## BRANO DI TESTO
Si stabilisce che chiunque puo'
aprire negozi e spacci
di vendita sul territorio nazionale.
Abolita la legge
del 1926, che richiedeva determinati
requisiti.
Chiunque senza alcuna concessione,
licenza, permesso, autorizzazione, e spesso in condizione di analfabetismo
(il 78 % degli alimentaristi non aveva la licenza elementare e il 68% non
possedeva una calcolatrice a mano ancora nel 1957) puo' intraprendere una
attivita' economica, artigianale, industriale o aprire un negozio o uno
spaccio di vendita di qualsiasi genere e in qualsiasi luogo. Parti' cosi'
il Paese di Bengodi.
E' infatti decaduta la legge mussoliniana
del 1926, che per quanto criticabile era in linea con i Paesi europei.
Queste vecchie leggi obbligavano un commerciante ad avere un certo tipo
di conoscenze innanzitutto a carattere scolastico ma anche di idoneita'
sanitaria se commercializzava sostanze alimentari. Piu' era necessario
avere qualche rudimento di conoscenze fiscali e dei prodotti che vendeva.

## COMPITI ASSEGNATI
**1.** Traduci in inglese questa frase del brano sulla legge del 1926: "Queste vecchie leggi obbligavano un commerciante ad avere un certo tipo di conoscenze innanzitutto a carattere scolastico ma anche di idoneita' sanitaria se commercializzava sostanze alimentari."
**2.** Riprendi il brano sulla legge del 1926 e prosegui il testo dopo la sua ultima frase.
L'elenco non ha alcun ruolo in questo lavoro.

## DATI FORNITI
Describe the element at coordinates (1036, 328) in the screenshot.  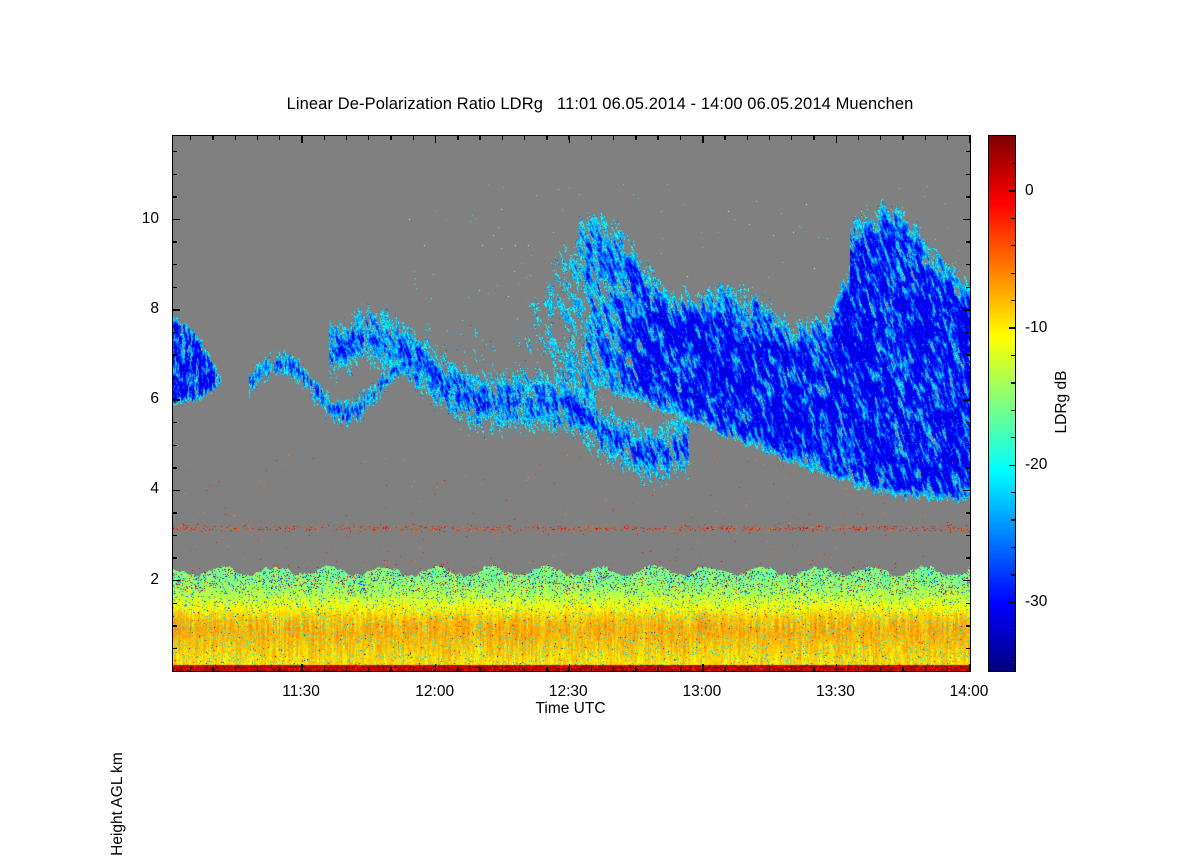
I see `colorbar-tick-label: -10` at that location.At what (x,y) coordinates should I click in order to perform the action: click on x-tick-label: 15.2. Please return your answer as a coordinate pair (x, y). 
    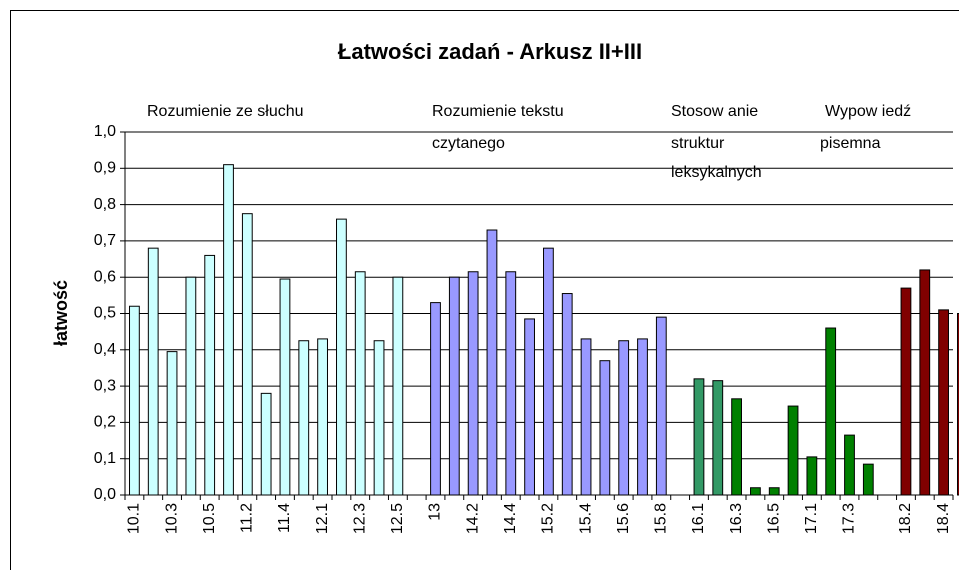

## RISPOSTE AI COMPITI
**1.** These old laws required a merchant to have a certain kind of knowledge, first and foremost of a scholastic nature, but also sanitary fitness if they traded in foodstuffs.

**2.**
Dal giornale che leggiamo qualcuno espresse nella discussione alla Camera il proprio dissenso, dicendo che si sarebbe instaurata la "legge della Jungla". Ma il ministro Lombardo, tacito' i pessimisti, affermando che "prima del 1926, non esisteva la Jungla, e non vi e' alcuna ragione che debba esistere da oggi in avanti con la soppressione di quella legge". Appare chiaro che e' un ragionamento dettato piu' dall'antifascismo che non da una visione seria del problema, e questo alle soglie della seconda meta' del secolo quando in America era gia' esploso il consumismo (e fra poco anche la contestazione delle nuove generazioni beat= cioe' gli scontenti) e l'Italia presto ne andra' a mutuare l'alienante modello.
Abbiamo dunque una vera rivoluzione sia nel comparto produttivo che in quello artigianale, commerciale e distributivo. Chi ha iniziativa e idee parte con un nulla e nel percorso crea e rimangono delle strutture che in seguito andranno sempre di piu' a polverizzare la distribuzione con aggravi di costi e una persistente notevole carenza innovativa strutturale, come i trasporti che vengono effettuati con i carretti a traino animale, all'incirca come nei mercati rionali dell'antica Roma.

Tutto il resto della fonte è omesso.